===== MATERIAL SHOWN =====

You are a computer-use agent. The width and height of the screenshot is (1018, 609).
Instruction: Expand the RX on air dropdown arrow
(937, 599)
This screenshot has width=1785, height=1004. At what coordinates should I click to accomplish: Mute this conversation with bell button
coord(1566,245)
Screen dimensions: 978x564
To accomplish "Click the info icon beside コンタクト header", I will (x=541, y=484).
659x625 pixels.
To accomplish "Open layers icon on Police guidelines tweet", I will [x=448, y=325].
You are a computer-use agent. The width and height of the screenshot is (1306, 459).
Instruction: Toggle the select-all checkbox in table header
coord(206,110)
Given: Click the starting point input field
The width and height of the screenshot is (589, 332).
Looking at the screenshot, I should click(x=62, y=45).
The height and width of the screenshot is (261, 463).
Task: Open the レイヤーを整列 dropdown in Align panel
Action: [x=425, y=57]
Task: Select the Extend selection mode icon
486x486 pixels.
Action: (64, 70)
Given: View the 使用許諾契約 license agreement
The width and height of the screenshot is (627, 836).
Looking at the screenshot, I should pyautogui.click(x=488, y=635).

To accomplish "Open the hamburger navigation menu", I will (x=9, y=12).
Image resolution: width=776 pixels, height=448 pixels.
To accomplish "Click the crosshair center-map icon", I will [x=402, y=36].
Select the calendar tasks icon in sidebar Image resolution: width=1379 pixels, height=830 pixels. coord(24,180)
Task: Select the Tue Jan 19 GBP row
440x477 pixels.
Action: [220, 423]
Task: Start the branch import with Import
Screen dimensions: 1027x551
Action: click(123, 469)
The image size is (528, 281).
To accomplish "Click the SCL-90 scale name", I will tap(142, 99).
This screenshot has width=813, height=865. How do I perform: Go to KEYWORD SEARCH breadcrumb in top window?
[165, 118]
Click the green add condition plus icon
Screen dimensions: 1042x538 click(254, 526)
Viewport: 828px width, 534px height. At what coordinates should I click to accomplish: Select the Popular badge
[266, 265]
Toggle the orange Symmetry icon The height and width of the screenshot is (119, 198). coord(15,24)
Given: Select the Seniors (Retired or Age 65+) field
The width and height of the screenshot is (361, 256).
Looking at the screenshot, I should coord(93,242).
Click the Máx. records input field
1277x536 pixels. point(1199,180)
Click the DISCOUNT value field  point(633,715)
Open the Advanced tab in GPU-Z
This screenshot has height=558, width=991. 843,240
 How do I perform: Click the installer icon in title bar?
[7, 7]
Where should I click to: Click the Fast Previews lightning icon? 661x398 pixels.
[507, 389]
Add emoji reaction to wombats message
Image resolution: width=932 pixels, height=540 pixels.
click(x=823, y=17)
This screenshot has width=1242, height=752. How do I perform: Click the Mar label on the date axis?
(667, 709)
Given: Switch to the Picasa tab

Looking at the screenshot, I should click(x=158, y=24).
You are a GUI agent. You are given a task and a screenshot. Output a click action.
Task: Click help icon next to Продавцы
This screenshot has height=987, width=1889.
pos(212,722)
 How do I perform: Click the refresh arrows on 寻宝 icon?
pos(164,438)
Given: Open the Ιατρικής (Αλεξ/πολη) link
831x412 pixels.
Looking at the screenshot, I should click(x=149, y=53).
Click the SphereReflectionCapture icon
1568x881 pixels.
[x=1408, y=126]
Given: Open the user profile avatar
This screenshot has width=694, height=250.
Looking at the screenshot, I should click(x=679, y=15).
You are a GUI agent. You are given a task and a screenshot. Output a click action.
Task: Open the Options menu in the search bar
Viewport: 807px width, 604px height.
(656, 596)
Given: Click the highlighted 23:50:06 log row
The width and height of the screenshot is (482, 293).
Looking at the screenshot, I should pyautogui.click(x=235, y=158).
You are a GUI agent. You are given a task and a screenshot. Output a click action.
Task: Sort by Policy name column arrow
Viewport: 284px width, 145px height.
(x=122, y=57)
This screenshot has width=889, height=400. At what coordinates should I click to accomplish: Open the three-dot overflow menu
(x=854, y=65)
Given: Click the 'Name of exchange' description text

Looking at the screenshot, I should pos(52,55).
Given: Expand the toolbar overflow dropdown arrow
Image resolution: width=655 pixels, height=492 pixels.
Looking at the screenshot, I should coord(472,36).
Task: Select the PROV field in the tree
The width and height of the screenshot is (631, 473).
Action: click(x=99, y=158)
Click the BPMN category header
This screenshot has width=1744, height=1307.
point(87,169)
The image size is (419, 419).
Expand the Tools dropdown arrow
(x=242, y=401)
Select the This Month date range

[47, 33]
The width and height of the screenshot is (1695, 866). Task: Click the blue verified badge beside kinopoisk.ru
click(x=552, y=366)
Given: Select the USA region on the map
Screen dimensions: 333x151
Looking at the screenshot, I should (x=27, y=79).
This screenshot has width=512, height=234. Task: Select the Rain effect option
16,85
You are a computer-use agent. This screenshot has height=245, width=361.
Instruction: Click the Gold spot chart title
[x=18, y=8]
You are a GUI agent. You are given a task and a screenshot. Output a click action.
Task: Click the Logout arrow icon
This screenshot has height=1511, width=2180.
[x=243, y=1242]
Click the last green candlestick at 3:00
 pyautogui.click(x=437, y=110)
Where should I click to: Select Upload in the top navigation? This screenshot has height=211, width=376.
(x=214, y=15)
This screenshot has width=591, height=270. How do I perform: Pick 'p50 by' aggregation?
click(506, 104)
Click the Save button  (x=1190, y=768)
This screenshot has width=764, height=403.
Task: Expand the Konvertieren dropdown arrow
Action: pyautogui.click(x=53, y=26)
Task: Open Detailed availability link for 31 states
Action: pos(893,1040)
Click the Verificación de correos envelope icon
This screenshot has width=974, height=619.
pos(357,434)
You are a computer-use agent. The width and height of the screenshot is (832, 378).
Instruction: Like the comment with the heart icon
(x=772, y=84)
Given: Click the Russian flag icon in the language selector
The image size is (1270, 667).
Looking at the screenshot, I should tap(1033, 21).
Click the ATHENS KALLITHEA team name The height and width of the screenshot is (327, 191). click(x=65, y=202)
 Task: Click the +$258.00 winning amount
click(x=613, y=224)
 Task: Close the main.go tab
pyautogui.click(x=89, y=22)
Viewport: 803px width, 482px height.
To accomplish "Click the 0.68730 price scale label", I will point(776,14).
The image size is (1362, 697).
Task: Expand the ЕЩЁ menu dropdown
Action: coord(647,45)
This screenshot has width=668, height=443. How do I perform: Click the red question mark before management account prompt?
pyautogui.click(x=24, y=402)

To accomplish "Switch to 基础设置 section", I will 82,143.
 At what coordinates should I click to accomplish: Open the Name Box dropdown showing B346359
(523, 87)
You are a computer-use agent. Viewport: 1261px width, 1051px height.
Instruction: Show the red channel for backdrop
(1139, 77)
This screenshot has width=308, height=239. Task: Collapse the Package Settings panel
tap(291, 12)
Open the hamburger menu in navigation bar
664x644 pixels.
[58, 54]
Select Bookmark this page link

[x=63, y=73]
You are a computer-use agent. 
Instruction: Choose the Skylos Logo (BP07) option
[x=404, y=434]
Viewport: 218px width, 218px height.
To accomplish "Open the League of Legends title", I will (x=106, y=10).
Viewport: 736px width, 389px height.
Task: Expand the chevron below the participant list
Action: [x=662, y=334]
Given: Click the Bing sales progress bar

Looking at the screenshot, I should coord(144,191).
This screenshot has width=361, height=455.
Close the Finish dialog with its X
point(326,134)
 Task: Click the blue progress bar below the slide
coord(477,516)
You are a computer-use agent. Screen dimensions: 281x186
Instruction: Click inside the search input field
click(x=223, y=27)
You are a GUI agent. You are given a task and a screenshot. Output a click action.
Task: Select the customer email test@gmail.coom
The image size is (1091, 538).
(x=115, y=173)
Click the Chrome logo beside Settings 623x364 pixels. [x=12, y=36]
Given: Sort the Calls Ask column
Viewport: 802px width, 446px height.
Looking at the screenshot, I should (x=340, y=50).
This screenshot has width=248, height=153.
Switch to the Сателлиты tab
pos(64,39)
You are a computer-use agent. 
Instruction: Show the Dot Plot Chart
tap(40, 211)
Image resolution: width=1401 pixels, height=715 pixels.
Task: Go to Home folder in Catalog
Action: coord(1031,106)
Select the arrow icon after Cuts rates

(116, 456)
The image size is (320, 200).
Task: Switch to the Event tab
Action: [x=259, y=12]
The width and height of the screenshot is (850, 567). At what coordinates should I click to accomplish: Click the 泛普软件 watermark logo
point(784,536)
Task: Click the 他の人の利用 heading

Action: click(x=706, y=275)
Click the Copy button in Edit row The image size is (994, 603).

=====

[OBJECTIVE]
Copy the lines above exactly, everything from the line containing "Task: Close the main.go tab" down to the line containing "(x=115, y=173)", with both of those lines included.

[RESULT]
 Task: Close the main.go tab
pyautogui.click(x=89, y=22)
Viewport: 803px width, 482px height.
To accomplish "Click the 0.68730 price scale label", I will point(776,14).
The image size is (1362, 697).
Task: Expand the ЕЩЁ menu dropdown
Action: coord(647,45)
This screenshot has width=668, height=443. How do I perform: Click the red question mark before management account prompt?
pyautogui.click(x=24, y=402)

To accomplish "Switch to 基础设置 section", I will 82,143.
 At what coordinates should I click to accomplish: Open the Name Box dropdown showing B346359
(523, 87)
You are a computer-use agent. Viewport: 1261px width, 1051px height.
Instruction: Show the red channel for backdrop
(1139, 77)
This screenshot has width=308, height=239. Task: Collapse the Package Settings panel
tap(291, 12)
Open the hamburger menu in navigation bar
664x644 pixels.
[58, 54]
Select Bookmark this page link

[x=63, y=73]
You are a computer-use agent. 
Instruction: Choose the Skylos Logo (BP07) option
[x=404, y=434]
Viewport: 218px width, 218px height.
To accomplish "Open the League of Legends title", I will (x=106, y=10).
Viewport: 736px width, 389px height.
Task: Expand the chevron below the participant list
Action: [x=662, y=334]
Given: Click the Bing sales progress bar

Looking at the screenshot, I should coord(144,191).
This screenshot has width=361, height=455.
Close the Finish dialog with its X
point(326,134)
 Task: Click the blue progress bar below the slide
coord(477,516)
You are a computer-use agent. Screen dimensions: 281x186
Instruction: Click inside the search input field
click(x=223, y=27)
You are a GUI agent. You are given a task and a screenshot. Output a click action.
Task: Select the customer email test@gmail.coom
The image size is (1091, 538).
(x=115, y=173)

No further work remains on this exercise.